A few weeks after their role models Colour Haze came back with a rather disappointing 11th album, ELDER steps in with a new opus that’s equally ambitious, but much more satisfying. A mind-blowing demonstration of technical mastery and artistic sensibility, Lore is a formidable proof of serenity from a young band that already seems in full command of its capabilities. (Review by Katzenjammer)
For those who are not familiar with these guys, ELDER is a doom/psych trio hailing from Boston, Massachusetts. Following a rather Sleep-ish first album, the band generated great interest with Dead Roots Stirring (2011), which was much more psychedelic – and, to their own admission, heavily inspired by Colour Haze. Four years, one EP and one live album later, the expectations around Lore are thus very strong, given the impression that Dead Roots Stirring has made on the stoner/doom scene.

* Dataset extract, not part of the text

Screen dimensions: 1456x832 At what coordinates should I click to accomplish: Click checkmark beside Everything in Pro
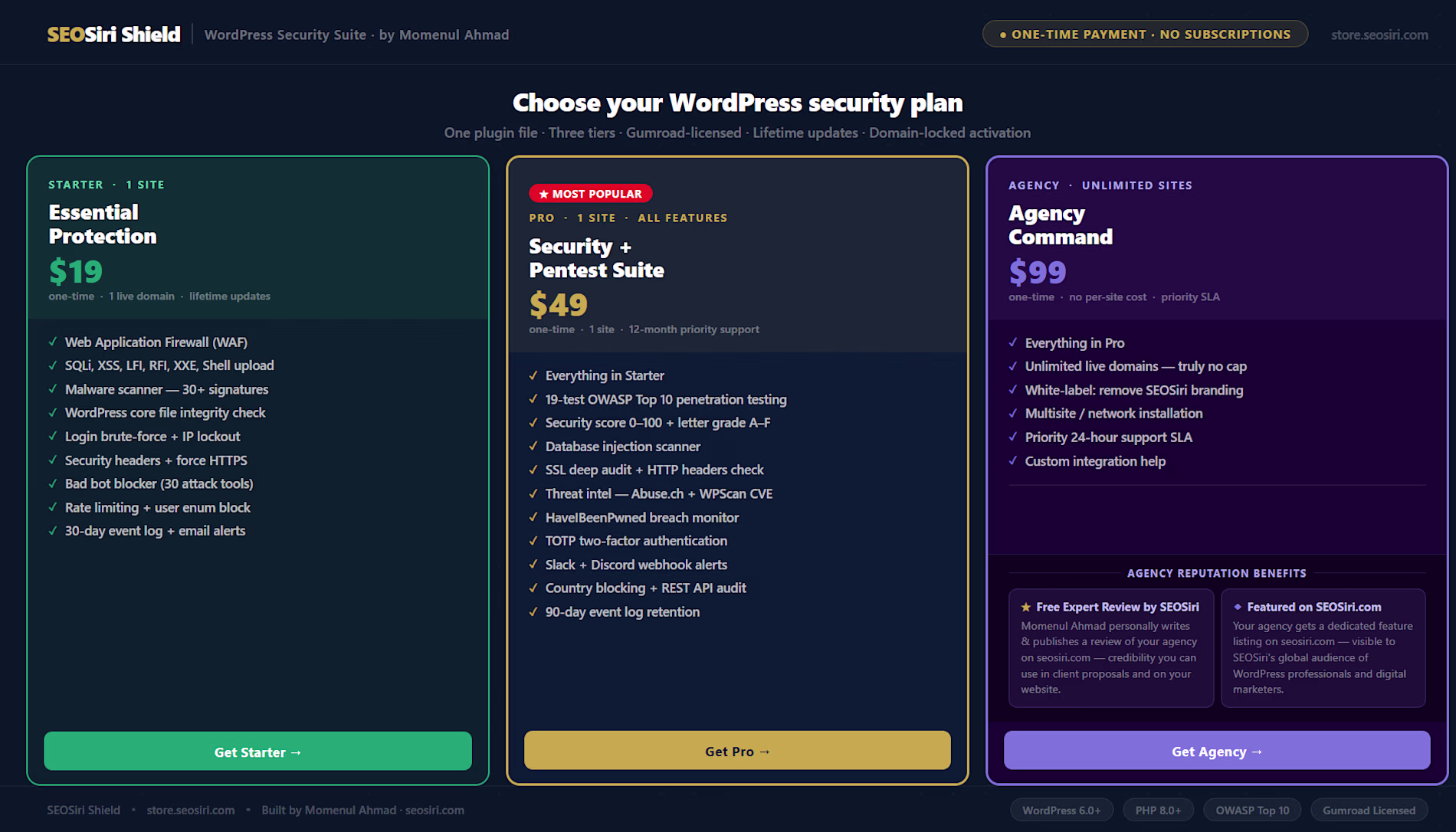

The band’s new direction is evident from the very beginning – i.e. the album cover. ELDER have replaced the sticky, swampy aesthetic of their earlier work with a luminous, “Middle-Earthy” visual. I set the vinyl in place with febrile motions, then “Compendium” starts. It sounds very Eldery: dazzling back-and-forths between a freewheeling guitar and massive riffs, in a way that’s both daring and carefully mastered. “Legend” opens in a seemingly melancholic vibe before reaching, touch by touch, its true nature – bold and bombastic. The song culminates in an epic riff (you’ll know which one !), the kind that makes you want to ride a horse and attack windmills. Guitarist and vocalist Nick DiSalvo is very well served by the rhythm section : the bass purrs like an old diesel motor while the drums provide the right amount of rolls and fills, which leaves plenty of space for DiSalvo’s guitar to wander around and carry away the tracks. He is, however, least served by his vocals: they’re far from unpleasant, but rather limited in tones. It doesn’t get in the way of the music, but it doesn’t contribute as much as it could.

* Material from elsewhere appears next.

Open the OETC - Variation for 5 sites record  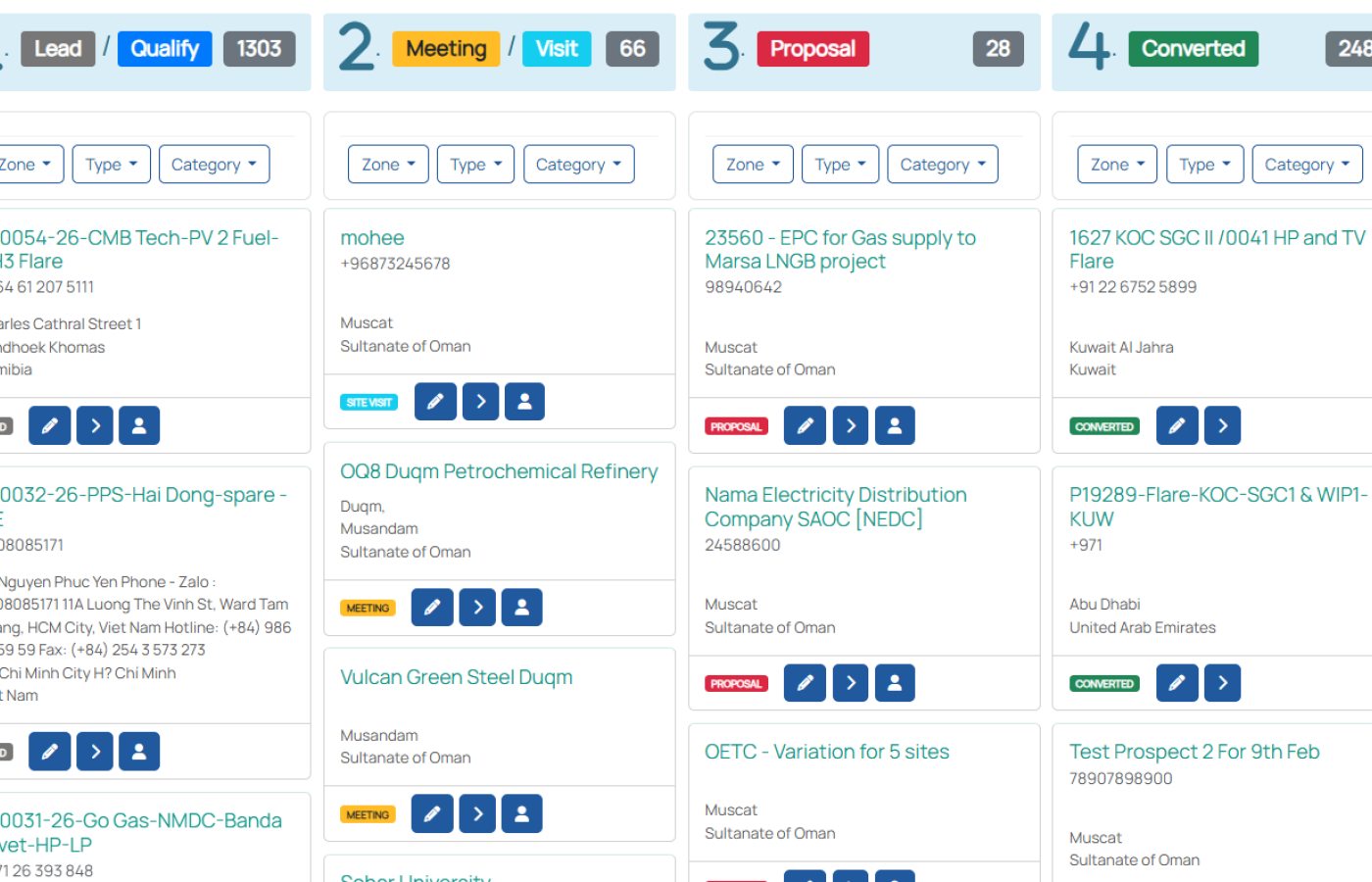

This takes us to the album’s title track, which feels like its main course – and a very lavish one at that, for it’s almost sixteen minutes long. “Lore”’s versatility is amazing : it’s like hopping on a plane with a seasoned pilot that’s looping the loops, without ever getting you nauseous. ELDER does this incredibly cheeky thing of bringing in violins for… twenty seconds, before sending them off with a killer drumroll and closing on a doomy riff, so basic (two notes!) yet effective that it makes me wonder why no one thought of it before. “Deadweight”, the only track under ten minutes (!), succeeds honorably in the difficult task of following “Lore” by aligning original and inspired phases, leading up to a high-energy finale. “Spirit at Aphelion” appeases the tension with an acoustic introduction, before taking us to an almost perky atmosphere – not their most convincing. Fortunately, the song lands so well on its feet that it makes up for the rather uninspired fade-out that closes the album.
To me, the words do not really do justice to ELDER’s music ; it is worth inventing new ones for, such as… err, let’s say monolificent (monolithic + magnificent)! Regardless, I hope that I’ve been able to transmit the excitement I’ve felt listening to Lore – it’s an intense and demanding listen, but it’s oh-so rewarding. Still, with such a well-produced, overdubbed album, I cannot help but wonder : “how on Earth are they going to play this live ?“ It seems that we’ll get the answer this summer, on a certain secluded beach in a certain village of southern Europe… but shh, you didn’t hear it from me!